In this paper, we studied the aggregation techniques for power capacity expansion problems. Combining a growing demand for green energy with a hard constraint on demand satisfaction causes system flexibility to be a major challenge in designing a stable energy system. To determine both the need for flexibility and which technologies that could satisfy these needs at minimum cost, the system should be analyzed on an hour-by-hour scale for a long period of time. This often leads to computationally intractable problems. One way of getting more tractable models is to aggregate the time domain. Many different aggregation techniques have been developed, all with a common goal of selecting representative time slices to be used instead of the full time scale, gaining a problem size reduction in the number of variables and/or constraints. The art of aggregation is to balance the computational difficulty against the solution quality, making validation of the techniques crucial. We propose new aggregation techniques and compare these to each other and to a selection of aggregation techniques from the literature. We validate the aggregated problems against the non-aggregated problems and look into the sensitivity of the performance of the aggregation techniques to different data sets and to the selection of different element types. Our analysis shows that aggregation techniques can be used to achieve very good solutions in a short amount of time, and that simple aggregation techniques achieve good performance similar to that of techniques with higher complexity.

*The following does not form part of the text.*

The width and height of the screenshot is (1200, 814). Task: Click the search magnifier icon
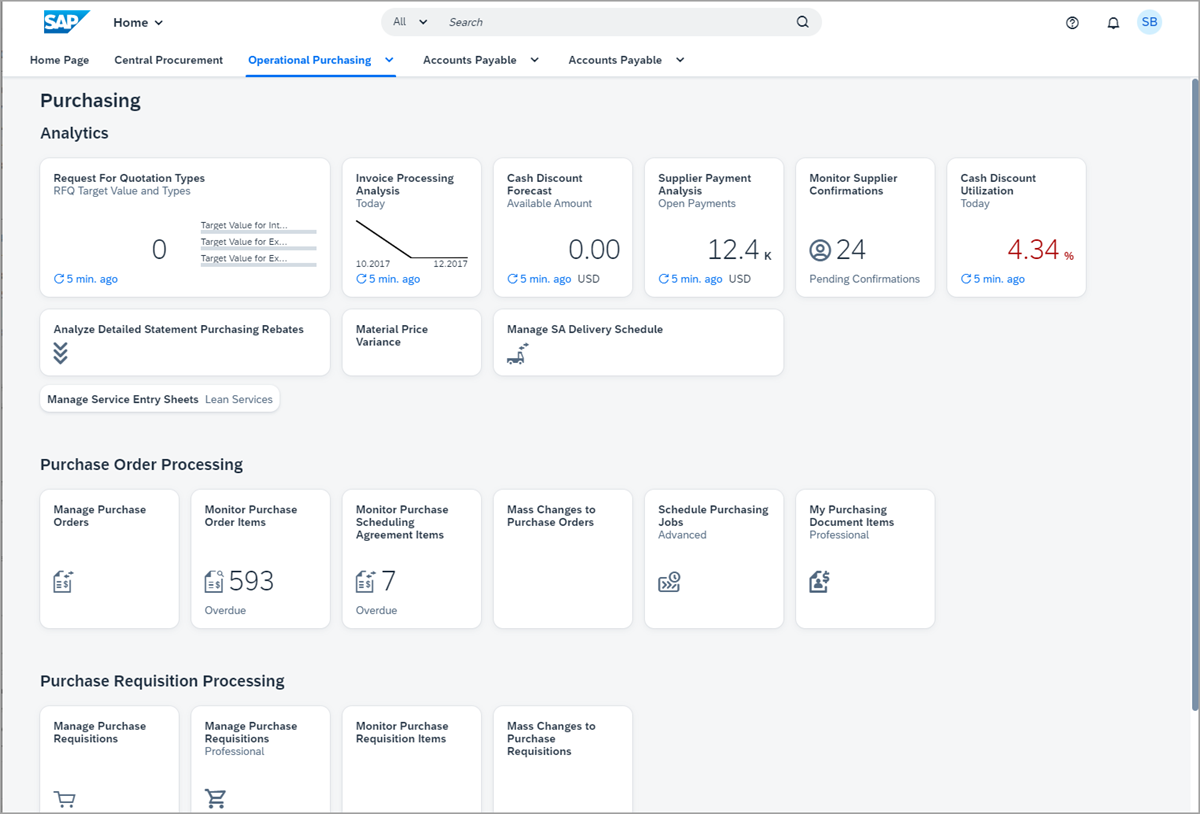[x=802, y=22]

Even though the aggregation techniques in this paper are applied to power capacity expansion models, the methodology can be used for other problems with similar time dependence, and we believe that results in agreement with the results seen here, would be achieved.

Suggested Citation

  • Stefanie Buchholz & Mette Gamst & David Pisinger, 2019. "A comparative study of time aggregation techniques in relation to power capacity expansion modeling," TOP: An Official Journal of the Spanish Society of Statistics and Operations Research, Springer;Sociedad de Estadística e Investigación Operativa, vol. 27(3), pages 353-405, October.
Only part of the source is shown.